5. Snoopy’s brother is a secret Star Trek fan

Charles Schulz

Charles Schulz

Spike, Snoopy’s brother who lives in the California desert, was shown watching Star Trek in two strips in July 1978... but only if you read the strips in their original newspaper appearance, not in the reprint books. The reason behind the change is a bit dark. When Schulz originally drew these strips, the dialog shown emanating from the TV set in each said “Ah, Colonel Hogan;” clearly Spike was watching the 1960s prisoners-of-war sitcom Hogan’s Heroes. After Schulz submitted the strips to his syndicate but before they saw print,  Bob Crane, the actor who played Hogan, was murdered. Having a humorous reference to his character at that moment would’ve been in bad taste, and so the dialog was adjusted to “Ah, Mister Spock!” The reprint books have all used copies of the strip that had been made before the adjustment occurred.

4. Woodspock

William Johnson

William Johnson

For years, the California city of Santa Rosa celebrated being the home to Schulz’s studio via summer events in which dozens of artists would all be given the same statue of a Peanuts character, to adapt in their own artistic way.
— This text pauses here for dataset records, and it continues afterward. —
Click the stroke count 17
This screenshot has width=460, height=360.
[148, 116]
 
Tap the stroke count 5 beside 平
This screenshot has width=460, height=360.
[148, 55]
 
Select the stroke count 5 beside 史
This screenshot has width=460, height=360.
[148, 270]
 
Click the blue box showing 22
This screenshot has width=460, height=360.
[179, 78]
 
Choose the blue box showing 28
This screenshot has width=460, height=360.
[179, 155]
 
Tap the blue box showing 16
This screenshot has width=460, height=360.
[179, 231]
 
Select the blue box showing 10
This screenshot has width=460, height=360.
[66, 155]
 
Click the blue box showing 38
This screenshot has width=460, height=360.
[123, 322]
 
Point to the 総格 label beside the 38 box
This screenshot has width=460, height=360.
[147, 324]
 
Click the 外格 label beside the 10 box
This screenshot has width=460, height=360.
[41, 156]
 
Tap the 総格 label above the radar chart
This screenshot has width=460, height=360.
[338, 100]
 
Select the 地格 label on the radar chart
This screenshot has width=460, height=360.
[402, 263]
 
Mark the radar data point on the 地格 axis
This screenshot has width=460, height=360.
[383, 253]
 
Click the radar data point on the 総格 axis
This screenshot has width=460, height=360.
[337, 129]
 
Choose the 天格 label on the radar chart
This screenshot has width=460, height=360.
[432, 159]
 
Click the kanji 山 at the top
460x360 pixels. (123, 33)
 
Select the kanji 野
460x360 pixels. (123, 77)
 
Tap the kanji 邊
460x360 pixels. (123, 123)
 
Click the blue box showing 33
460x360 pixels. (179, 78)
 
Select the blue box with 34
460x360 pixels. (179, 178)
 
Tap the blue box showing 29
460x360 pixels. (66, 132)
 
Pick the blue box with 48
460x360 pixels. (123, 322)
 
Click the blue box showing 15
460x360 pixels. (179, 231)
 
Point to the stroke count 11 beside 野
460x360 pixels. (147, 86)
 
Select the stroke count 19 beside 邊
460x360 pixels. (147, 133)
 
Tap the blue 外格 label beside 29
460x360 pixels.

In 2006, employees of the analytical instrument company Agilent turned that year’s Woodstock statue into “Woodspock,” placing him aboard the U.S.S. Snoopy. This statue proved popular enough that it was mass-produced in a version that would fit on your desk, and Woodspock himself later reappeared as a limited edition bobblehead.

3. Both have been used to promote NASA

The US’s National Air and Space Administration (NASA) has repeatedly taken the goodwill towards space exploration that Star Trek generated and brought it to their own efforts, most notably by hiring Nichelle Nichols (TOS’s Uhura) to help recruit astronauts and bring some of the Enterprise’s diversity to the space program. The NASA/Peanuts partnership is most visible in the form of Snoopy in Space, the animated series that NASA uses to show STEM concepts as well as the space station life for the average beagle. If you think that Snoopy on a space station is unlikely, realize that every manned NASA spaceflight since 1968 has a packet of little silver Snoopy pins. These space-flown items are  used as awards in recognition of those who have helped with the safety and success of space missions.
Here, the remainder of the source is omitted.